中でも、1日のアメリカ戦のピッチングは見事だった。
先発・林優樹(近江)をリリーフして3回のマウンドに上がると、いきなりアメリカの1番・クローアームストロングを3球三振にきってとる。
相手は、向こうのドラフト1位候補らしかったが、西だって“こっち”のドラ1候補だ。

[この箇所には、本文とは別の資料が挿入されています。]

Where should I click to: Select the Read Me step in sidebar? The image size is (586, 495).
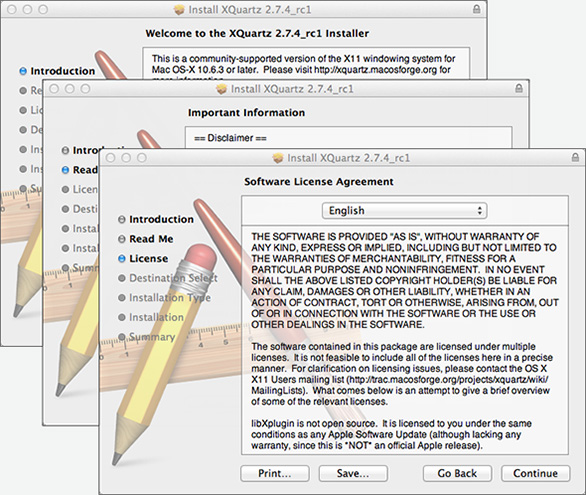coord(151,239)
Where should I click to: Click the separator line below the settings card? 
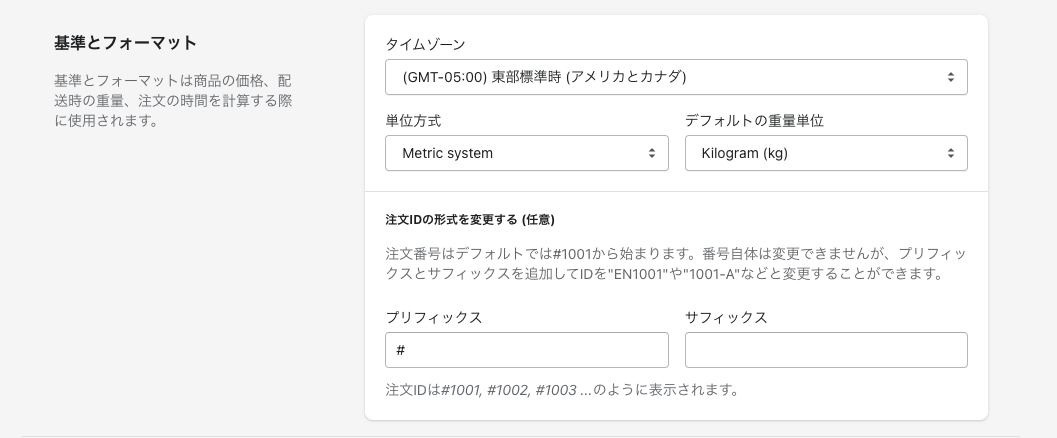pyautogui.click(x=520, y=436)
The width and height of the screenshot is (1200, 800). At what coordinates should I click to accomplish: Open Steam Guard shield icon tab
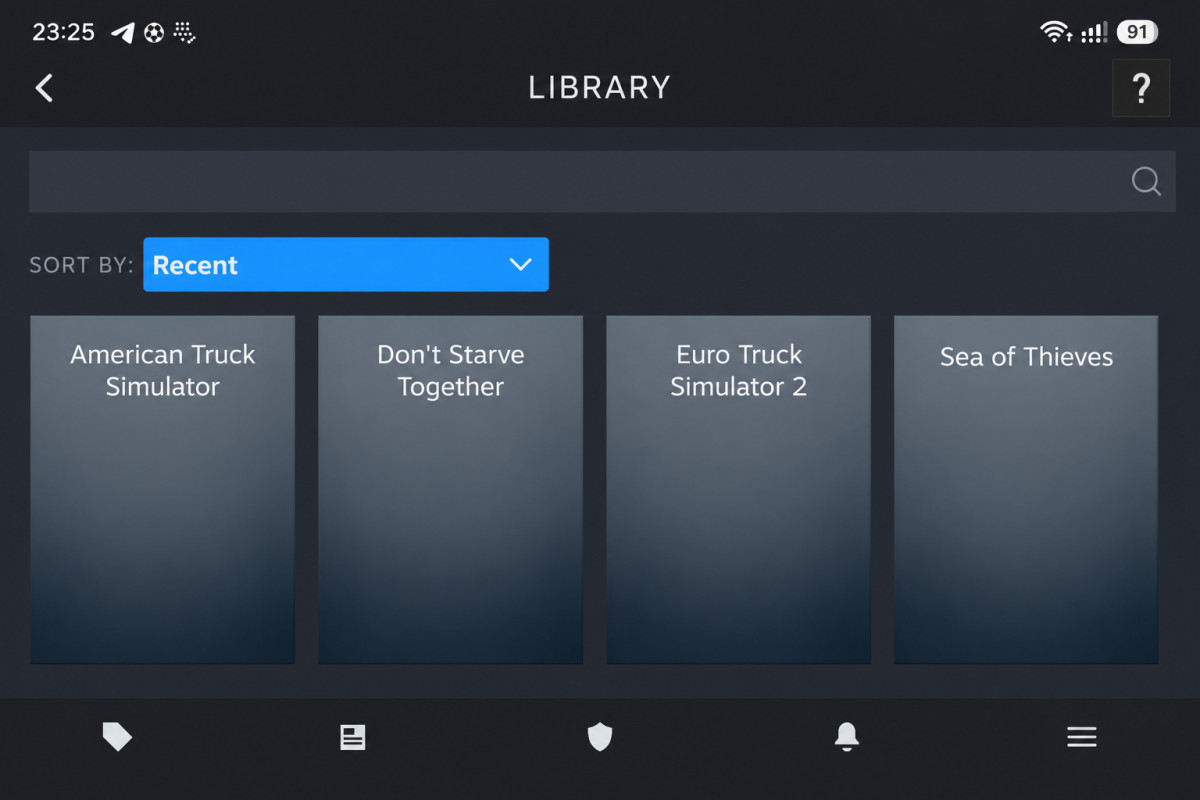[x=599, y=738]
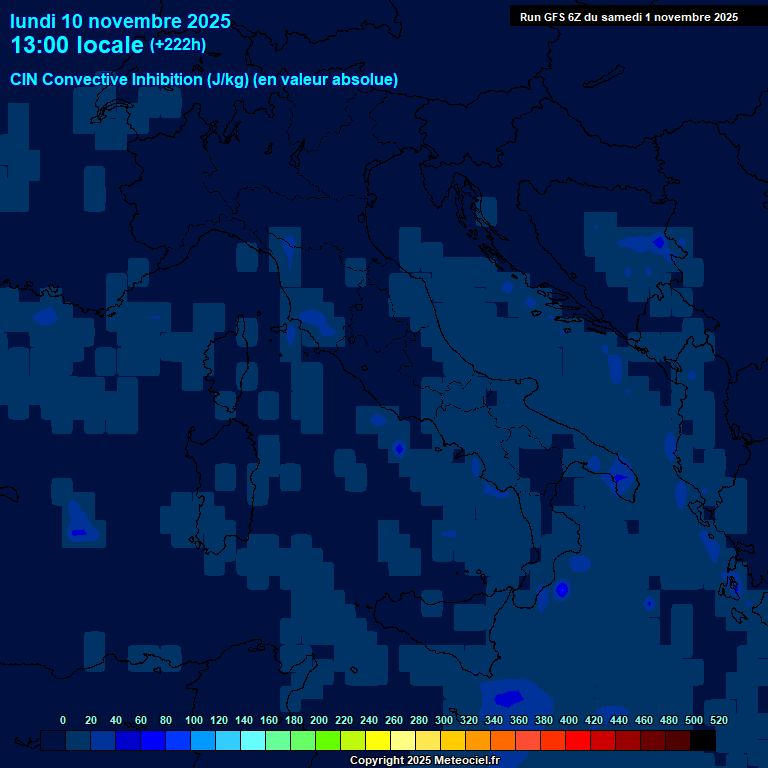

ひるむこともなく猛烈に腕を振ると、左打者の足元のタテのスライダーでカウントをとり、一転、外の146キロで追い込んで、「3球勝負」のスプリットをボールゾーンの低さに沈め、あっさり3球三振だ。
2番の左打者・ハッセルに外の速球をものの見事にレフト前に弾き返されても、まあ、そんなこともあるだろう……ぐらいの表情で、3番・ブコビッチに低めのスライダーをひっかけさせてショートゴロに。
捕手は立ったのに、一転ストライク。
もっとすばらしかったのは、ここからだ。
4番・ソダーストロムは、188cmの左バッターだ。
全米の高校球児の中から選び抜かれたチームの4番をつとめるだけに、バッターボックスに足を運ぶその雰囲気から“メジャー”を感じさせる。
そんなオーラにも負けない西純矢の大和魂。
2球続けたスプリットがワッ! と思うほど真ん中に入っても、速球以上の猛烈な腕の振りだから、チェンジアップ効果になってソダーストロムのタイミングが外れ、バットを振り出せない。
あっという間に追い込むと、捕手・水上桂(明石商)が外にスッと立ち上がったから、1球外すかな……と思ったら、147キロの速球が受けた水上捕手のベルトの高さにきまって、ここも3球三振だ。
投げ間違ったら、あんな「生きたボール」にはならない。
サインは「外せ」だったかもしれないが、バッターが打つ気なしと見てとった投手・西純矢が、えーい、面倒だ! と、とっさにもう一度3球勝負に出たのだろう。
見事な若武者ぶり、投げっぷりだった。